Constant chemical potential¶

Constant Chemical Potential Molecular Dynamics (C \(\mu\) MD) method introduces an external force that controls the environment of the chemical process of interest. This external force, drawing molecules from a finite reservoir, maintains the chemical potential constant in the region where the process takes place. This method is able to study crystal growth dynamics under constant supersaturation conditions or evaporation dynamics under constant vapor pressure. Reference: C. Perego, M. Salvalaglio, and M. Parrinello, J. Chem.
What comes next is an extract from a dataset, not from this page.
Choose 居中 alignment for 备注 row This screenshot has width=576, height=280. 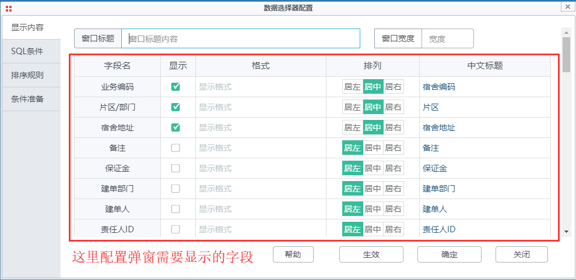pyautogui.click(x=373, y=148)
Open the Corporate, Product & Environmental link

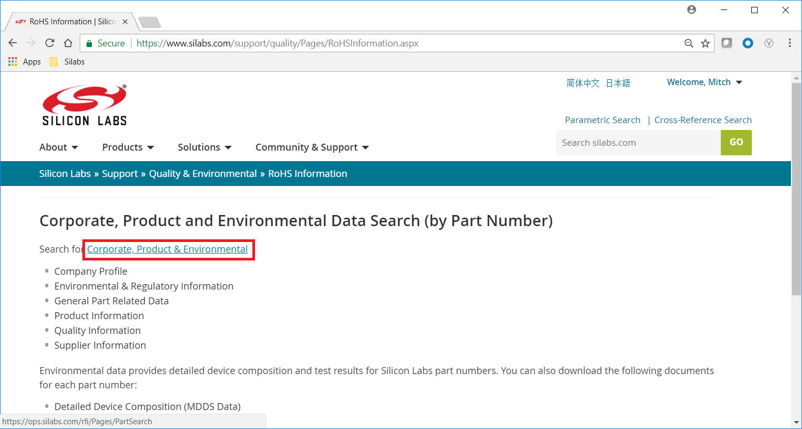coord(168,249)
Phys., 2015, 142, 144113.

Description:

\begin{eqnarray*} F^{\mathrm{\mu}}(z) &=& k(n^{CR}-n_{0})G(z, Z_{F}) \\ G(z-Z_{F}) &=& \frac{1}{4\omega}\left[ 1+cosh \left(\frac{z-Z_{F}}{\omega} \right) \right]^{-1} \\ \end{eqnarray*}
Coefficients:

\(n_0\) - target constant concentration n0 (in reduced units)

\(k\) - spring constant k (in units of energy/distance^2)

\(\sigma\) - width of external force region sigma (in units of distance)

\(\omega\) - an intensity peak proportional to 1/omega and a width proportional to omega (in units of distance)

class CCPMD(all_info, group)¶

The constructor of a constant chemical potential object of a group of particles.

Parameters:

all_info (AllInfo) – The system information.
group (ParticleSet) – The group of particles.

setWall(float ox, float oy, float oz, float dx, float dy, float dz)¶: specifies external force region with plane center (ox, oy, oz) and direction (dx, dy, dz). If the normal direction of wall is in Z direction, the center position of plane is (0.0, 0.0, \(Z_{F}\)).

setParams(float n0, float k, float sigma, float omega, float Len_CR)¶: specifies target concentration, spring constant, sigma, omega, and the length of control region.

Example:

groupS = gala.ParticleSet(all_info, 'S')
ccp = gala.CCPMD(all_info, groupS)
ccp.setWall(0.0, 0.0, -25.0, 0.0, 0.0, -1.0)
ccp.setParams(0.5, 1000.0, 1.0, 0.1, 5.0)
app.add(ccp)